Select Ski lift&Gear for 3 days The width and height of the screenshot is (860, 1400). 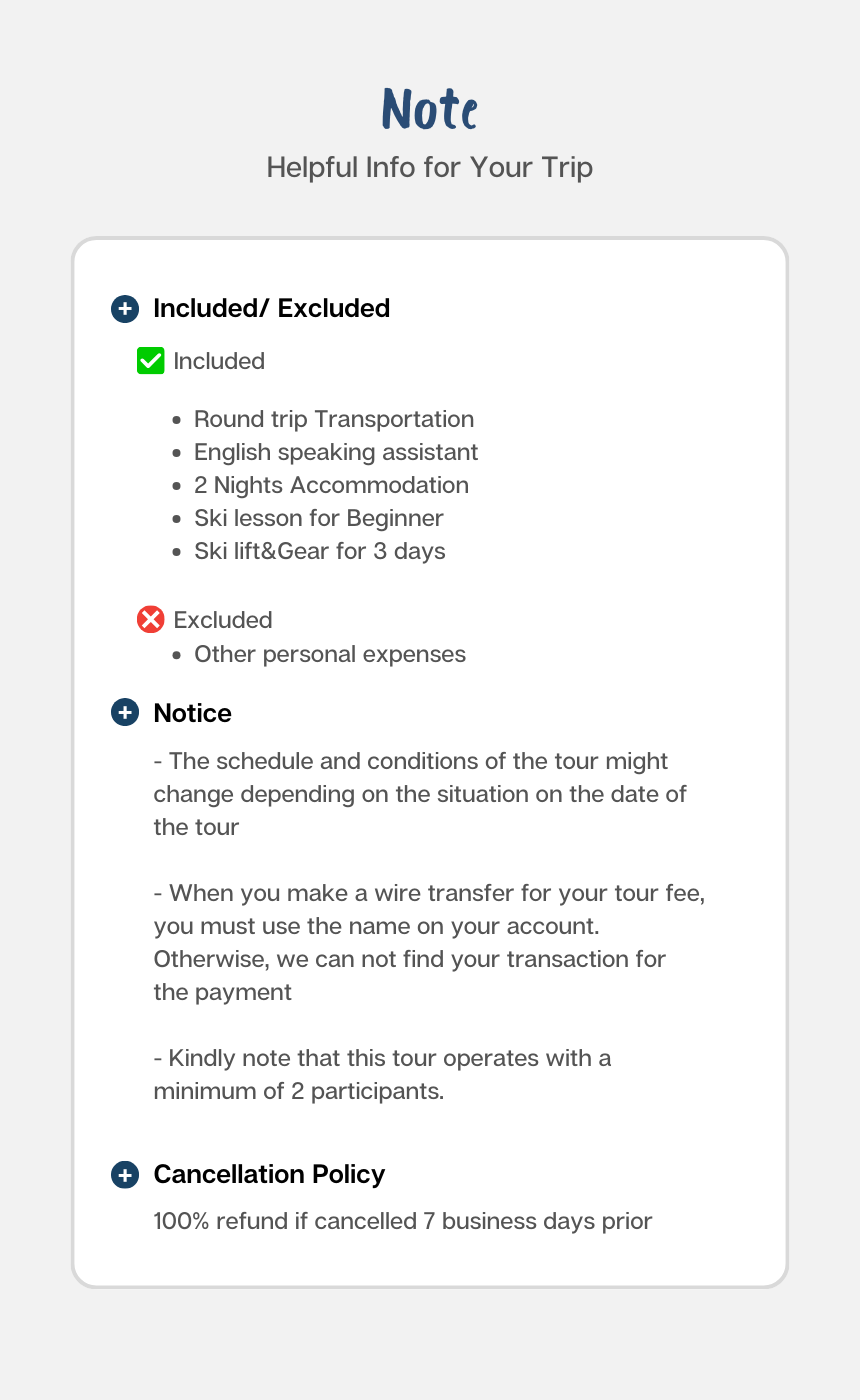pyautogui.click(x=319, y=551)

----

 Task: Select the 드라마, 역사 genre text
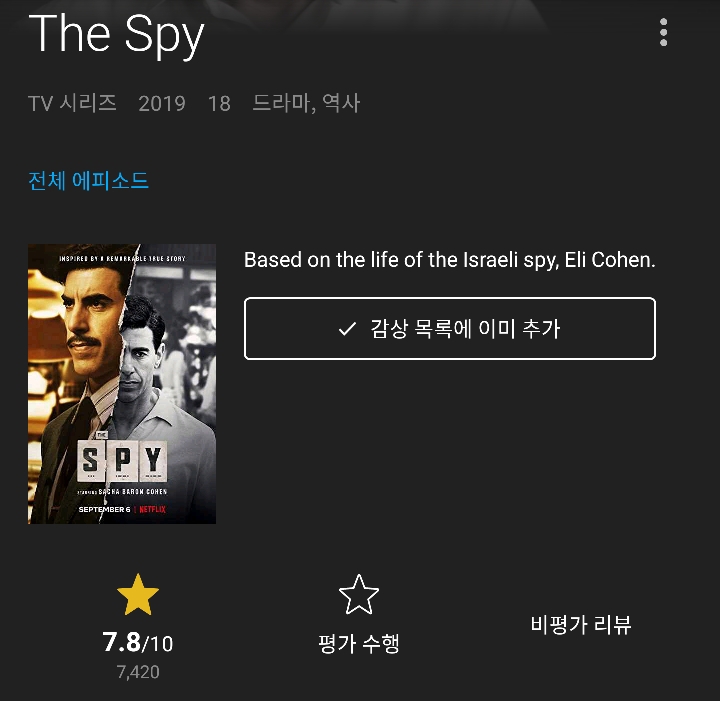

----

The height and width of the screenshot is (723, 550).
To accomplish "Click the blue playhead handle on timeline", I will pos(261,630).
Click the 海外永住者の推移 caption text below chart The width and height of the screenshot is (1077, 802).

----

EXERCISE ▸ Of the lines above, output exactly those from the line bearing "The height and" through the line bearing "Click the 海外永住者の推移", inclusive.

SOLUTION ▸
The height and width of the screenshot is (723, 550).
To accomplish "Click the blue playhead handle on timeline", I will pos(261,630).
Click the 海外永住者の推移 caption text below chart The width and height of the screenshot is (1077, 802).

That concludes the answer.